Another LIS

Time Limit: 2000/1000 MS (Java/Others)    Memory Limit: 65536/32768 K (Java/Others)

Problem Description

There is a sequence firstly empty. We begin to add number from 1 to N to the sequence, and every time we just add a single number to the sequence at a specific position. Now, we want to know length of the LIS (Longest Increasing Subsequence)
after every time‘s add.

Input

An integer T (T <= 10), indicating there are T test cases.

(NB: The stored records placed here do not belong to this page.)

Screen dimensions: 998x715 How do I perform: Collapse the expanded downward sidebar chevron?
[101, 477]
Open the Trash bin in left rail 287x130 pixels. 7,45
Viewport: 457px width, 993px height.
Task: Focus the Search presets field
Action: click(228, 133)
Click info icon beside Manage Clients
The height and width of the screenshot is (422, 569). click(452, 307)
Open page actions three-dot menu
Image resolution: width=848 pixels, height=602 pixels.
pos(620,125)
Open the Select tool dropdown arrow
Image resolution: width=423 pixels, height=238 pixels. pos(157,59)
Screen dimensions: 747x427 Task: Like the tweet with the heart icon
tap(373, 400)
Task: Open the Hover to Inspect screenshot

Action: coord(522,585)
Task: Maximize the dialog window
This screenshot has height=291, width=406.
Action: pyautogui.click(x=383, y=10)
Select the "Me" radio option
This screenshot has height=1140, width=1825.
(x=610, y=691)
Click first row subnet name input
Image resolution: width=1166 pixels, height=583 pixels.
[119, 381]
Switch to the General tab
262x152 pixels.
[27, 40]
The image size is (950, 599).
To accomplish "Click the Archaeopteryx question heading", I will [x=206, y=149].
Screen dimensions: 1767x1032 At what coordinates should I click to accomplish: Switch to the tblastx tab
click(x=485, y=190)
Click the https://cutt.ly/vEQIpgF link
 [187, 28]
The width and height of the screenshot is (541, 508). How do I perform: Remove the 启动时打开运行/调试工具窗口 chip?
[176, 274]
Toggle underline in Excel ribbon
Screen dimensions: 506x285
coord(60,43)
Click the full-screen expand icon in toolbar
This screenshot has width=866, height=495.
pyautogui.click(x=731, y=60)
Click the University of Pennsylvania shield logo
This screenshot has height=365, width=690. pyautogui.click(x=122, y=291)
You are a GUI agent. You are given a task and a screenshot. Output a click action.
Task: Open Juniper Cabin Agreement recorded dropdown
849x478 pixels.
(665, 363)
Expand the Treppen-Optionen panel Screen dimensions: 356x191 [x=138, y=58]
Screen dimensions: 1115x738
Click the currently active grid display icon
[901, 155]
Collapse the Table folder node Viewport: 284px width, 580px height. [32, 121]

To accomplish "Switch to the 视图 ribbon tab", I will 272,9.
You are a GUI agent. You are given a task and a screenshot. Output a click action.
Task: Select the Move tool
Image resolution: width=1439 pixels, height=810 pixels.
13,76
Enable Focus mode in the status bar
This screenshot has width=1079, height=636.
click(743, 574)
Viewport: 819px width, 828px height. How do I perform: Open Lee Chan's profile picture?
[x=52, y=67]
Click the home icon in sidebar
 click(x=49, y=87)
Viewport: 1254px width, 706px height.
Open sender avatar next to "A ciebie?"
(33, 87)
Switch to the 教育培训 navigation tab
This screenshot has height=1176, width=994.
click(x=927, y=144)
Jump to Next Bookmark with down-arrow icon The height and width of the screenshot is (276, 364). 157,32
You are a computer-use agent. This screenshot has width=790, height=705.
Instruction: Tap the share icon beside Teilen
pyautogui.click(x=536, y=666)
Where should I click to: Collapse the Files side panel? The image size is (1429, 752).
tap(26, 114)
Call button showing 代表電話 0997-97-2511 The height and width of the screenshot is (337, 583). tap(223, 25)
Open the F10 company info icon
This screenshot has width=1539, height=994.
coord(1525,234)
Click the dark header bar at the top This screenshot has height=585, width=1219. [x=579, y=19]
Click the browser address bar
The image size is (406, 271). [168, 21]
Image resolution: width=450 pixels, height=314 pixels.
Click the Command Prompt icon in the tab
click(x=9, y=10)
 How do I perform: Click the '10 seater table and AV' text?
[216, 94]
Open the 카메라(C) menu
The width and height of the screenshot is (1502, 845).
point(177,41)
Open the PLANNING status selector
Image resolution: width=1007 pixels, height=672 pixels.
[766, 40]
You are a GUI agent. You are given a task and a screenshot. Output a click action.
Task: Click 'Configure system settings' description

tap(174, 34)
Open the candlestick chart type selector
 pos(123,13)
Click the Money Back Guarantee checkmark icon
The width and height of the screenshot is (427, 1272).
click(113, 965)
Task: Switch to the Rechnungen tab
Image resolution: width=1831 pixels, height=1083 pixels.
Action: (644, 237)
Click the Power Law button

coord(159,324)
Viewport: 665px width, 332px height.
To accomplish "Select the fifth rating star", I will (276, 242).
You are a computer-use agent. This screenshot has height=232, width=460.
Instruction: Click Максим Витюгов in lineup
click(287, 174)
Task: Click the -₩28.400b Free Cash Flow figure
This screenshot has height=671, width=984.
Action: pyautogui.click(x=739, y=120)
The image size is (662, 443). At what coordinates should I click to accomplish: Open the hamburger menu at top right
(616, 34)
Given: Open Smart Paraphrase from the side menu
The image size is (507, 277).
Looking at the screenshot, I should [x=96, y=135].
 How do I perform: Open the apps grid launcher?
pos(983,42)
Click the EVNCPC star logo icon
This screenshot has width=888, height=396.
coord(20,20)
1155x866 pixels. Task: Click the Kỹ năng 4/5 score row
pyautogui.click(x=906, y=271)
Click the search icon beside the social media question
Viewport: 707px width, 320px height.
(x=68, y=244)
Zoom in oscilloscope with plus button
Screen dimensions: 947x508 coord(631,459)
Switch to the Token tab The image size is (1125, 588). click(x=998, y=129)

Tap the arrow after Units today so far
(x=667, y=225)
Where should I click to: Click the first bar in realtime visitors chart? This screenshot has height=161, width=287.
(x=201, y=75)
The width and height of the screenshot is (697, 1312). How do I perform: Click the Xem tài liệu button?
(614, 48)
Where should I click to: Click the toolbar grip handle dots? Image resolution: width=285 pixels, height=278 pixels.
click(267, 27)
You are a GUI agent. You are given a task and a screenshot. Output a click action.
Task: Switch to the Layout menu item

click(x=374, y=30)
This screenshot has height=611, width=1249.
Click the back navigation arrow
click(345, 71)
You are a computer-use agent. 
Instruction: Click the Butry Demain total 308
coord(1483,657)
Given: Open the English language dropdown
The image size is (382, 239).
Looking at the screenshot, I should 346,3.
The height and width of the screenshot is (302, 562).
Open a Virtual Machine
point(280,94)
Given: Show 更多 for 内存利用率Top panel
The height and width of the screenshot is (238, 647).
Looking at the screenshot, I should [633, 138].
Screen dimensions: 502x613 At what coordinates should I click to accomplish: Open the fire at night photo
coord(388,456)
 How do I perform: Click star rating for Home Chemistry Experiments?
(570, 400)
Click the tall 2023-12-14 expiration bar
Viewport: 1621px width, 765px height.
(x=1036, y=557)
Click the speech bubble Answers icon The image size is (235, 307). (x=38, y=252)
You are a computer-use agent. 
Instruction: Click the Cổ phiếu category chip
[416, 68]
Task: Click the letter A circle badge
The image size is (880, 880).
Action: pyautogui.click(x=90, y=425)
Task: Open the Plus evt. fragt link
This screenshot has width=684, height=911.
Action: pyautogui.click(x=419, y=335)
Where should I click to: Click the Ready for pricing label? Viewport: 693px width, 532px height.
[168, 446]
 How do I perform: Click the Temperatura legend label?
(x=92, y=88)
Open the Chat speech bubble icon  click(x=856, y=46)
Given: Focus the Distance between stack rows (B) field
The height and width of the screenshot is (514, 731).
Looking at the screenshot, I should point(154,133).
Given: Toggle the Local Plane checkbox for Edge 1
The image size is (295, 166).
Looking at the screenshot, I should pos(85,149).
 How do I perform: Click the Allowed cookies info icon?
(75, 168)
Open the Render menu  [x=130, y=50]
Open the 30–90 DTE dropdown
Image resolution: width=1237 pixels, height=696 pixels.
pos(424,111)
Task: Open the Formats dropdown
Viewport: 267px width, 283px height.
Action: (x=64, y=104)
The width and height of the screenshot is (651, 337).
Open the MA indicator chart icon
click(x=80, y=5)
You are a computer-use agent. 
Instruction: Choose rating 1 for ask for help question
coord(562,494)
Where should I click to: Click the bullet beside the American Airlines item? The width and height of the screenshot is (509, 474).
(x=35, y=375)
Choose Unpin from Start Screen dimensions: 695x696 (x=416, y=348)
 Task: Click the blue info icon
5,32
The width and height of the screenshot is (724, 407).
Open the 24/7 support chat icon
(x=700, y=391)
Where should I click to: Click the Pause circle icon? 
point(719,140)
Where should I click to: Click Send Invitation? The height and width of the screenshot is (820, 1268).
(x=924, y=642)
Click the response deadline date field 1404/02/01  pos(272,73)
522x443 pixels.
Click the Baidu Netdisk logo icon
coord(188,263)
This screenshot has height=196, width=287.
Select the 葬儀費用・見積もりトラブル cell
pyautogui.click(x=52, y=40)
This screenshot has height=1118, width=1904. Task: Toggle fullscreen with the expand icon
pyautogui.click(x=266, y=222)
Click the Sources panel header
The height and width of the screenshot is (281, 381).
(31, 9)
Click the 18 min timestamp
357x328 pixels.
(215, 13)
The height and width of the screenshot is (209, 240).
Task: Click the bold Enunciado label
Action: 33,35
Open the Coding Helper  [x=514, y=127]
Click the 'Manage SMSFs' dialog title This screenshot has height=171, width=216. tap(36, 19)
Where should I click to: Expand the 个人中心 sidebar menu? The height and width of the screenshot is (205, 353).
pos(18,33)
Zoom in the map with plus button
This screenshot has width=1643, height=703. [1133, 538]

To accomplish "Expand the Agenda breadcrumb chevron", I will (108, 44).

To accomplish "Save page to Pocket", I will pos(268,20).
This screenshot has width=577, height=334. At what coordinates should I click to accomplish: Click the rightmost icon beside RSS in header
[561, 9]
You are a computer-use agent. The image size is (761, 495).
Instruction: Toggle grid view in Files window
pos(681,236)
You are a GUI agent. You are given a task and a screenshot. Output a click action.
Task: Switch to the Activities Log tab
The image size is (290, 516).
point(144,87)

For every test case, an integer N (1 <= N <= 100000) comes first, then there are N numbers, the k-th number Xk means that we add number k at position Xk (0 <= Xk <= k-1).See hint for more details.

Output

For the k-th test case, first output "Case #k:" in a separate line, then followed N lines indicating the answer. Output a blank line after every test case.

Sample Input

1
3
0 0 2

Sample Output

Case #1:
1
1
2

Hint

In the sample, we add three numbers to the sequence, and form three sequences.
a. 1
b. 2 1
c. 2 1 3


 

Author

standy

Source

2010 ACM-ICPC Multi-University Training
Contest（13）——Host by UESTC

解题：先求出这个序列+排序+LIS。

#include<stdio.h>
#include<algorithm>
#include<iostream>
using namespace std;
#define N 100100
typedef struct nnn
{
    int id,i;
}point;
int tree[3*N];
point oder[N];
void bulide1(int l,int r,int k)
{
    tree[k]=r-l+1;
    if(l==r)return ;
    bulide1(l,(l+r)/2,k*2);
    bulide1((l+r)/2+1,r,k*2+1);
}
void set_tree1(int l,int r,int k,int id,int i)
{
    int m=(l+r)/2;
    tree[k]--;
    if(l==r)
    {
        oder[l].id=l; oder[l].i=i; return ;
    }
    if(tree[k*2]>=id)set_tree1(l,m,k*2,id,i);
    else set_tree1(m+1,r,k*2+1,id-tree[k*2],i);
}

bool cmp(point a,point b){return a.i<b.i;}
void bulide2(int l,int r,int k)
{
    tree[k]=0;
    if(l==r)return ;
    bulide2(l,(l+r)/2,k*2);
    bulide2((l+r)/2+1,r,k*2+1);
}
void set_tree2(int l,int r,int k,int id,int lis)
{
    int m=(l+r)/2;
    if(l==r)
    {
       if(tree[k]<lis) tree[k]=lis; return ;
    }
    if(id<=m)set_tree2(l,m,k*2,id,lis);
    else set_tree2(m+1,r,k*2+1,id,lis);

    if(tree[k*2]>tree[k*2+1])
        tree[k]=tree[k*2];
    else tree[k]=tree[k*2+1];
}
int query2(int l,int r,int k,int id)
{
    int m=(l+r)/2;
    if(l==r)return 0;
    int max=0;
    if(m>=id)
       max=query2(l,m,k*2,id);
    else
    {
        max=query2(m+1,r,k*2+1,id);
        if(max<tree[k*2]) max=tree[k*2];//左边的数一定比当前数小，因为排了个序从小到大排
    }
    return max;
}
int main()
{
    int a[N+5],LIS[N+5],m,n;
    scanf("%d",&m);
    for(int j=1;j<=m;j++)
    {
        scanf("%d",&n);
        for(int i=1;i<=n;i++)
        {
            scanf("%d",&a[i]); a[i]++;
        }

        bulide1(1,n,1);
        for(int i=n;i>0;i--)
            set_tree1(1,n,1,a[i],i);

        sort(oder+1,oder+n+1,cmp);
        bulide2(1,n,1);
        for(int i=1;i<=n;i++)
        {
            int lis=1+query2(1,n,1,oder[i].id);
            set_tree2(1,n,1,oder[i].id,lis);
            LIS[i]=tree[1];
        }
        printf("Case #%d:\n",j);
        for(int i=1;i<=n;i++)
            printf("%d\n",LIS[i]);

        printf("\n");
    }
}